In 2018, China became the second most important source country of visitors to Canada after the United States, replacing UK. Almost 70,000 Chinese tourists entered Canada in March, according to seasonally adjusted data.
The number of foreign visitors in Canada has declined sharply following the September 11 attacks and the adoption of enhanced border security measures.
The SARS crisis in 2002, the recession in 2008 and an unfavorable exchange rate caused the number of visitors to Canada to collapse in 2010 at the lowest rate since 1972, when Statistics Canada began tracking the number of visitors to the border.
The booming global economy and growth in air travel from emerging countries are driving the numbers up. However, they are lower than the peaks reached in the late 1990s, when Canadian tourism facilities welcomed more than 4 million visitors per month.
Canada became a possible destination for Chinese tourists eight years ago, when China granted Canada the Approved Destination Status (meaning that Chinese citizens achieved the right to visit).
The United States obtained this status in 2008 and most European countries in 2004.
Experts say Canada is becoming a destination of choice for business travel (meetings, bonuses, conferences and exhibitions). Chinese tourists are attracted to Canada's magnificent landscapes, such as the Rocky Mountains or Niagara Falls.

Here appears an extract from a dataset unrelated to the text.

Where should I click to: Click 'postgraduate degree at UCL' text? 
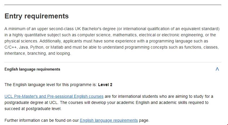point(29,102)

Typically, the vast majority of visitors in Canada, about two-thirds, enter the country through Ontario. But over the past two years, this trend has begun to change.
Entries to Ontario have reached a plateau while those to Canada as a whole continue to increase. There are two reasons for this: fewer Americans enter by land and more international travelers arrive by air.

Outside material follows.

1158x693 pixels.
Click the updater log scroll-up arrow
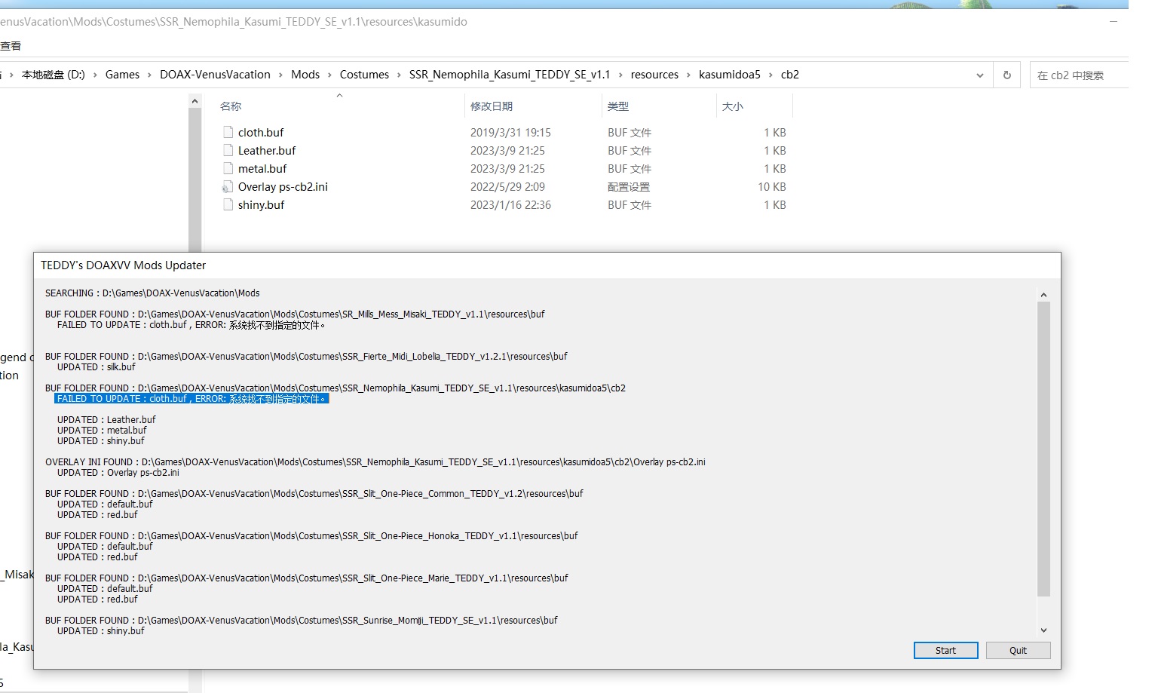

"In British Columbia, we see many more travelers arriving from Asia," says Claude Normandin, an analyst with Statistics Canada. Previously, in the 1970s and 1980s, non-American travelers came mainly from Europe.

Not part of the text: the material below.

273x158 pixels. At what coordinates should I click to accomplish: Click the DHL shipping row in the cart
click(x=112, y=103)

When we look at the number of foreign travelers by province of entry, British Columbia and, to a lesser extent, Quebec and Alberta are primarily responsible for this growth (both for tourists from the United States and abroad).
As people in emerging markets see their disposable income increase, they are free to decide where to spend their holidays, where to study and where to do business abroad.
Normandin explains that Canadian tourism authorities have increased the marketing budget to attract the attention of these potential travelers.
In 2016, the Government provided an additional $50 million over two years to Destination Canada, a corporation that promotes the country as a travel and business destination. Its funding has been stabilized at $95.5 million until 2022. In 2012, it was around $72 million.
Over the last 10 years, there have been as many entries by air from the United States as from third countries. However, land entry from the United States remains the most popular type of visit.
Canadian tourism is on track to catch up with comparable but more popular destinations like Germany and New Zealand, according to a Destination Canada report.
Given that 2018 is the Canada-China Tourism Year, a partnership to promote travel between the two countries, it is expected that the number of Chinese visiting the country this summer will continue to increase.
But not everyone in the tourism industry will benefit. Accommodation, local transportation and attractions in some tourist destinations such as Vancouver and Banff, for example, are already fully booked for the summer of 2018.
Destination Canada's report argues that the capacity issues are likely to slow tourism growth in Canada in coming years. Increasing capacity and developing new products will not happen overnight. This will require concerted cooperation and investment from all levels of government and the private sector.